→ **Text segment**
********
2015 Ig Nobel Prizes: From Egg-y Science to Penis Bee Stings

All of this year's Ig Nobel award recipients, plus several Nobel Prize laureates and honored guests, gather on stage at Harvard University's Sanders Theater.

CAMBRIDGE, Mass. — Getting stung by a bee on the top of your middle toe doesn't hurt as much as getting stung by a bee on the shaft of your penis (or your nostril, for that matter). If you attach a plunger to a chicken's butt, the chicken will walk like a dinosaur.

These are just two of the (real) scientific findings celebrated tonight (Sept. 17) at the Ig Nobel Prize ceremony, an annual event held here at Harvard University's Sanders Theatre. The over-the-top affair, hosted by Harvard student groups and the Improbable Research organization, honors scientific research that "makes people laugh and then think."

This year, 10 Ig Nobel Prizes were awarded to scientists from all over the world, many of whom traveled to Cambridge to accept the prizes in person. Also present this evening were several Nobel Prize laureates, who helped hand out the awards and participated in a very silly opera. The distinguished scientists were also tasked with summing up their Nobel Prize-winning research in just seven words (a task they all performed quite well). [See full list of winners at the 2015 Ig Nobel Prize ceremony]

For example, Sara Lewis, a professor of evolutionary and behavioral ecology at Tufts University in Medford, Massachusetts, had this to say about her years spent researching lightning-bug sex: "Female fireflies favor fancy, food-filled flashes." And Frank Wilczek, a professor of physics at the Massachusetts Institute of Technology (MIT) and the recipient of the 2004 Nobel Prize in physics, summed up the very broad topic of beauty like this: "Beauty — we like it when we see it."
********
→ **Extracted entries**
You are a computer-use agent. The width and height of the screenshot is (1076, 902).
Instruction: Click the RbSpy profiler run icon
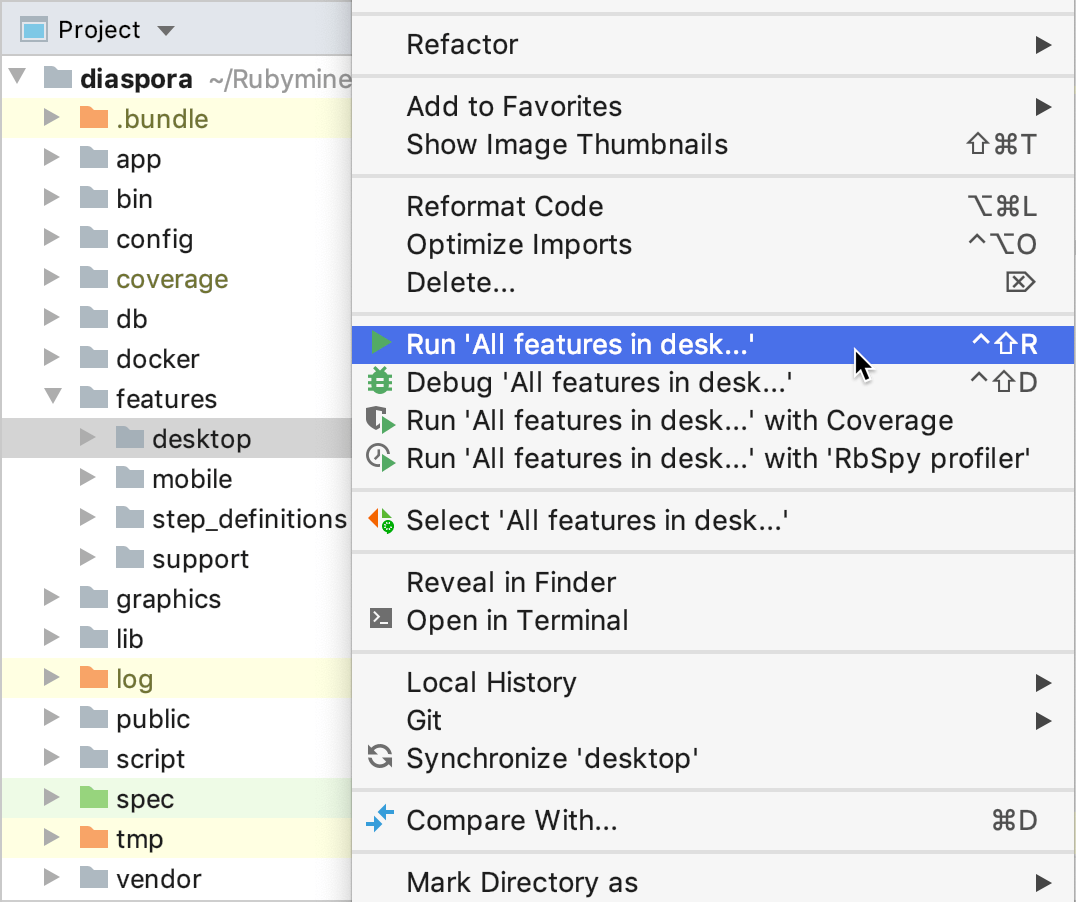[x=382, y=458]
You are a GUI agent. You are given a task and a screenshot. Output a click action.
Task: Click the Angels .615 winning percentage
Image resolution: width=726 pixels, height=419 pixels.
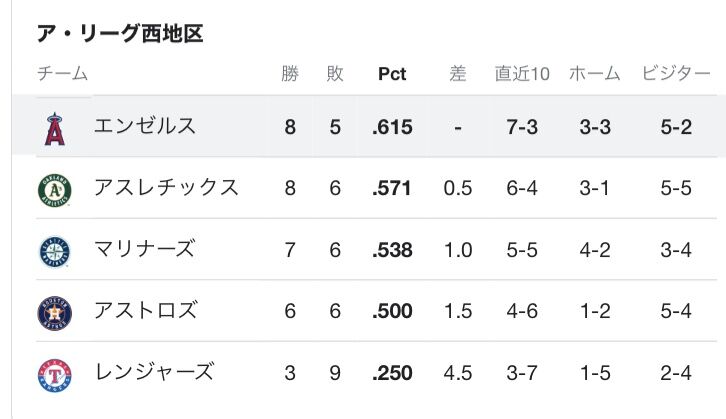coord(392,128)
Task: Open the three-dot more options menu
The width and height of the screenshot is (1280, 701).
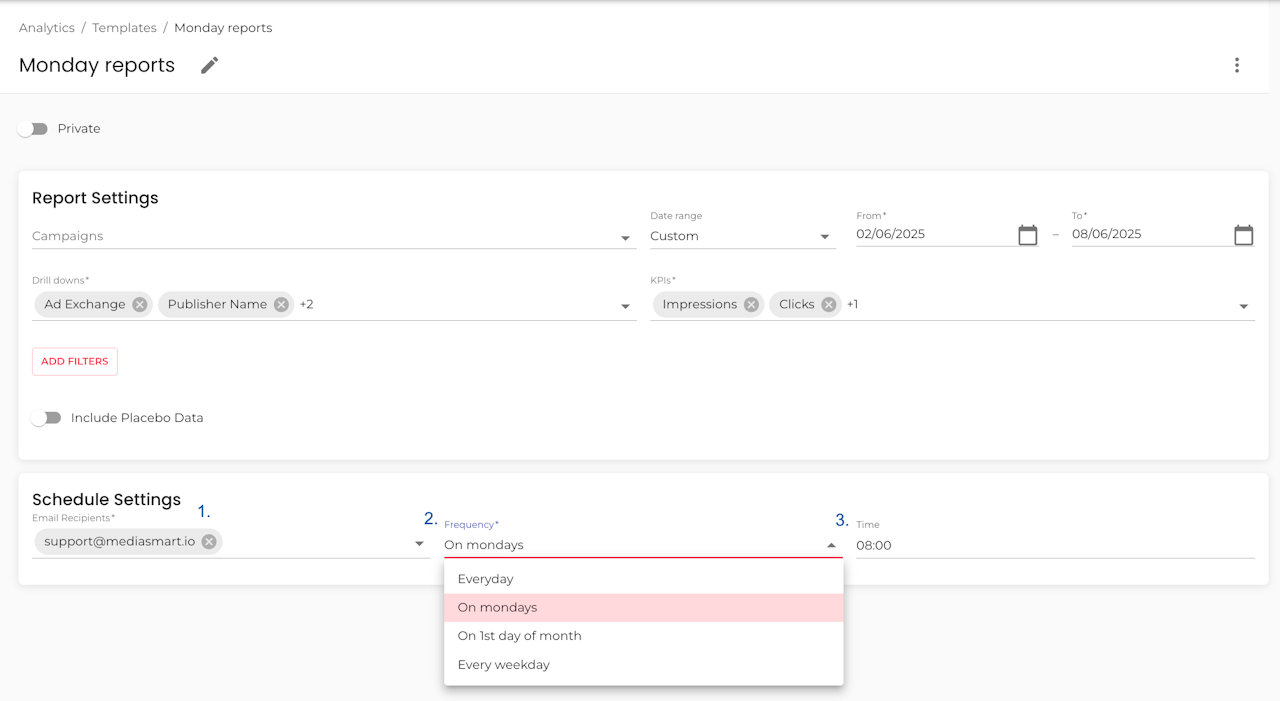Action: [1237, 65]
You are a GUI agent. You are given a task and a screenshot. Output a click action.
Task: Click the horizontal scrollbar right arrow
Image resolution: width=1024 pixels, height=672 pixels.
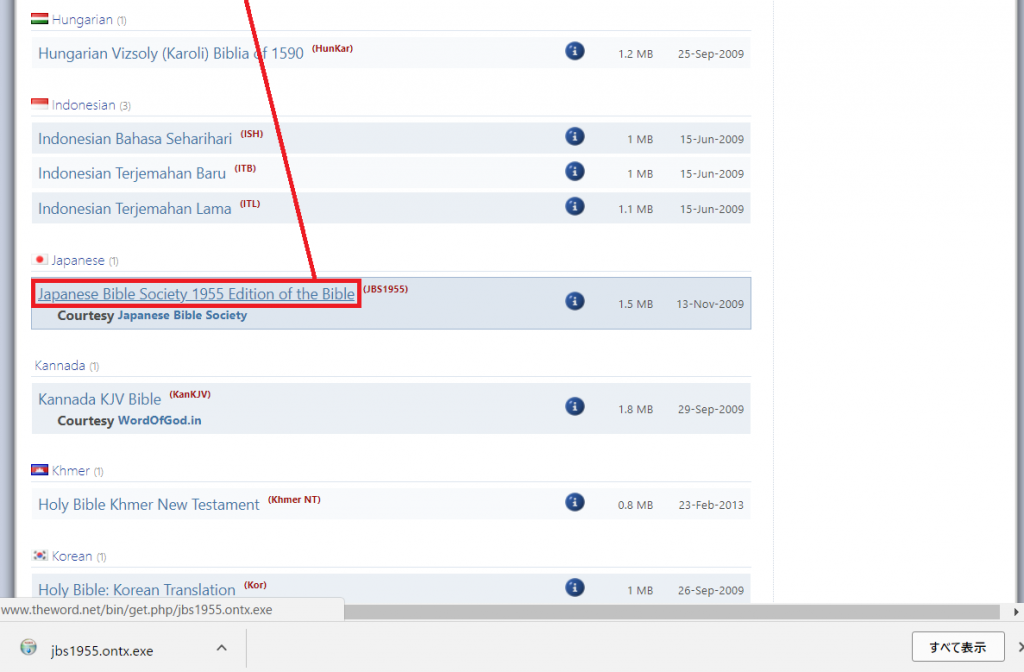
********
→ **What this exercise asks**
[1] According to the Ig Nobel article, what happens when a plunger is attached to a chicken's butt?
[2] List every university named in the Ig Nobel article.
[3] From the Ig Nobel article, extract the passage starting with "All of this" and going on through "University's Sanders Theater.".

→ **Complete answers**
[1] The chicken walks like a dinosaur.

[2] Harvard University, Tufts University, Massachusetts Institute of Technology (MIT)

[3]
All of this year's Ig Nobel award recipients, plus several Nobel Prize laureates and honored guests, gather on stage at Harvard University's Sanders Theater.